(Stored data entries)

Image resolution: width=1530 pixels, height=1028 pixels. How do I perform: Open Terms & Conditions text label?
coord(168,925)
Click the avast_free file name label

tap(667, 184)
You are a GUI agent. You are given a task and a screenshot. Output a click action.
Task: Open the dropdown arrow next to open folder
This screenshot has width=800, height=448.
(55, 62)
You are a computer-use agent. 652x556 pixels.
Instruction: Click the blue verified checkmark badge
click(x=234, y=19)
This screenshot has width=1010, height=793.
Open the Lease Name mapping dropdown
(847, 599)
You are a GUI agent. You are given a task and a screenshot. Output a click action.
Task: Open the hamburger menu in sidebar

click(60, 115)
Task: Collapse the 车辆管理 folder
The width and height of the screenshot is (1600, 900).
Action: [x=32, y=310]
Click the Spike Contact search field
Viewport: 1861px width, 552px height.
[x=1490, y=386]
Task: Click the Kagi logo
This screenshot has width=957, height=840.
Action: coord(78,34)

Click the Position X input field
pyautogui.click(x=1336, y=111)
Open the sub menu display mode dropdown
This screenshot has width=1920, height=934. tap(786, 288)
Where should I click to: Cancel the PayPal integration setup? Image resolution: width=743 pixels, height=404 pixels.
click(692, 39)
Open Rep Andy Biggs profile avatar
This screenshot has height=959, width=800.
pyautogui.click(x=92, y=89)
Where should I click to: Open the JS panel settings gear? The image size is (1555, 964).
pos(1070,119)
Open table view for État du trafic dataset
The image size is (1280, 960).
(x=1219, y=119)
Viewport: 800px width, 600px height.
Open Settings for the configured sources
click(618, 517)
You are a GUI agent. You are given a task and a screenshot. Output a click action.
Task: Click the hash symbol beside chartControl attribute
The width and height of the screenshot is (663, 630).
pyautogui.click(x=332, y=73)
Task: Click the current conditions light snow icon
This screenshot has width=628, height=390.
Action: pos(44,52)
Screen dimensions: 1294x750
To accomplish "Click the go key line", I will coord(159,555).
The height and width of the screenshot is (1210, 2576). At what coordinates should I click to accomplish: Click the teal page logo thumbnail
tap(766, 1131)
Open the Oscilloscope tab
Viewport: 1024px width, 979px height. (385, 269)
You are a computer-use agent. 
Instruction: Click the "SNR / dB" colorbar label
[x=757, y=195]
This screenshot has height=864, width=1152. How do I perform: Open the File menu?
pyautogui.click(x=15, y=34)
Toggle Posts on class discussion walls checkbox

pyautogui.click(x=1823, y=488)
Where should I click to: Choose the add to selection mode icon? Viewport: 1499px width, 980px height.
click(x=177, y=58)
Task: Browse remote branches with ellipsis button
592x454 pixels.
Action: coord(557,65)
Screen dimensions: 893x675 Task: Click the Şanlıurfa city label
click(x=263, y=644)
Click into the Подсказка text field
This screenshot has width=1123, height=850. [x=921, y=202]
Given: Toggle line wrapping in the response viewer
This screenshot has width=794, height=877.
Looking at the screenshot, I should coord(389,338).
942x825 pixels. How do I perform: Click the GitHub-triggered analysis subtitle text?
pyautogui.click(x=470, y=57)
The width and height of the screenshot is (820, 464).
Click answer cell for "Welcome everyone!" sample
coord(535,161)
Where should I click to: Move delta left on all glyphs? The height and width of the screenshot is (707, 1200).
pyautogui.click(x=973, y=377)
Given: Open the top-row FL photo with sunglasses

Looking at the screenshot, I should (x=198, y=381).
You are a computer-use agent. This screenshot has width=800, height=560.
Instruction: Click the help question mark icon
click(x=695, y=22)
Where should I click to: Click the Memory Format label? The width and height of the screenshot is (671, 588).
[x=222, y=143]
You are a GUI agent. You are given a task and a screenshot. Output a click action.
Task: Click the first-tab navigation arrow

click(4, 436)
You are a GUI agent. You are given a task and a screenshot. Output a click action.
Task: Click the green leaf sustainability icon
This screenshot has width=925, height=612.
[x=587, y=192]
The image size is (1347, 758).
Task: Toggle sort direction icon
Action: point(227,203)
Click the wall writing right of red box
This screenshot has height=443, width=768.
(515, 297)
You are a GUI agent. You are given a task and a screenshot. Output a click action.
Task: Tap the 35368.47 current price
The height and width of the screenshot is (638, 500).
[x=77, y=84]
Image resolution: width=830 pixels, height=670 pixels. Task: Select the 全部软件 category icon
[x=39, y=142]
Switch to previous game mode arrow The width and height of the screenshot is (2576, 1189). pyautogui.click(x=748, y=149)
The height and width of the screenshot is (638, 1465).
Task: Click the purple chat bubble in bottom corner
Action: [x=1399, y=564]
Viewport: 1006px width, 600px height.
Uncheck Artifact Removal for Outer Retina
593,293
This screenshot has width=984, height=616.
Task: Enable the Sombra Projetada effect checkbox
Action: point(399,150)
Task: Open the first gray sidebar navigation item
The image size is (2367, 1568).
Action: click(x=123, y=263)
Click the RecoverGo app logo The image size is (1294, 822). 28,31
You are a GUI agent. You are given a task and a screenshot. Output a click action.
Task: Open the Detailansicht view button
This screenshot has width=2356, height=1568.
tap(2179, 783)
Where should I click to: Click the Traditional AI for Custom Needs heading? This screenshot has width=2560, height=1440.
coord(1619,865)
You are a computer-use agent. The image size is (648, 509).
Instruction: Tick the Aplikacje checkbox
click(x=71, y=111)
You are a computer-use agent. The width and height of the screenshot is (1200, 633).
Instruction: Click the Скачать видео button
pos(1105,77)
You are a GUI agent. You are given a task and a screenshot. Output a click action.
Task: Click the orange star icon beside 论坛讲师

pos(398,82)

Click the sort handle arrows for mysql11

Task requirements: Beginning at the opening line of the data, transcribe each line exactly until you reach the line with "Task: Collapse the 车辆管理 folder", which you also include, and go no further.

Task answer:
Image resolution: width=1530 pixels, height=1028 pixels. How do I perform: Open Terms & Conditions text label?
coord(168,925)
Click the avast_free file name label

tap(667, 184)
You are a GUI agent. You are given a task and a screenshot. Output a click action.
Task: Open the dropdown arrow next to open folder
This screenshot has width=800, height=448.
(55, 62)
You are a computer-use agent. 652x556 pixels.
Instruction: Click the blue verified checkmark badge
click(x=234, y=19)
This screenshot has width=1010, height=793.
Open the Lease Name mapping dropdown
(847, 599)
You are a GUI agent. You are given a task and a screenshot. Output a click action.
Task: Open the hamburger menu in sidebar

click(60, 115)
Task: Collapse the 车辆管理 folder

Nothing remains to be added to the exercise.